# Restores/backups on cwm.



## rooteduser (Dec 11, 2012)

I have a problem with cwm recovery. Every time I make a backup then I goto restore it says no files. But I can go in using root explorer and I can see all the files in the backup that's suppose to be there. Any ideas to what's wrong? I messed up my phone pretty good a little while ago and wasn't able to restore because of this problem. I used ez recovery for cwm recovery.

Sent from my SCH-I535 using RootzWiki


----------



## Goose306 (Sep 12, 2011)

rooteduser said:


> I have a problem with cwm recovery. Every time I make a backup then I goto restore it says no files. But I can go in using root explorer and I can see all the files in the backup that's suppose to be there. Any ideas to what's wrong? I messed up my phone pretty good a little while ago and wasn't able to restore because of this problem. I used ez recovery for cwm recovery.
> 
> Sent from my SCH-I535 using RootzWiki


Internal/external backups? You make sure you're on the correct one? What CWM version?
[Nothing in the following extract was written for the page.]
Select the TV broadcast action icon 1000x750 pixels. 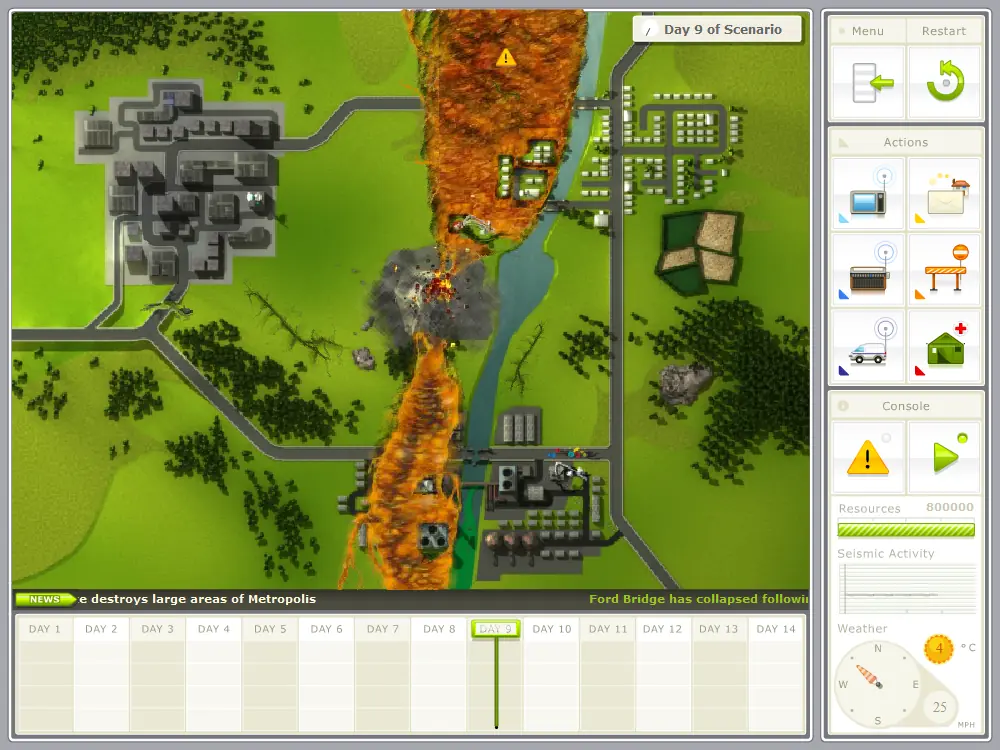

Try deleting all backups and make a fresh, install a new ROM, and see if it works then?

Otherwise TWRP?


----------



## rooteduser (Dec 11, 2012)

When I'm in recovery I just goto backup. And it says its all complete. But I cant restore them. Its cwm 6.0.1.0

I've done it millions of times but on this phone I've had no luck.

Sent from my SCH-I535 using RootzWiki


----------



## rooteduser (Dec 11, 2012)

I think i know whats going on kinda. During the backups its saying cant find ext sdcard. Whats causing this?

Sent from my SCH-I535 using RootzWiki


----------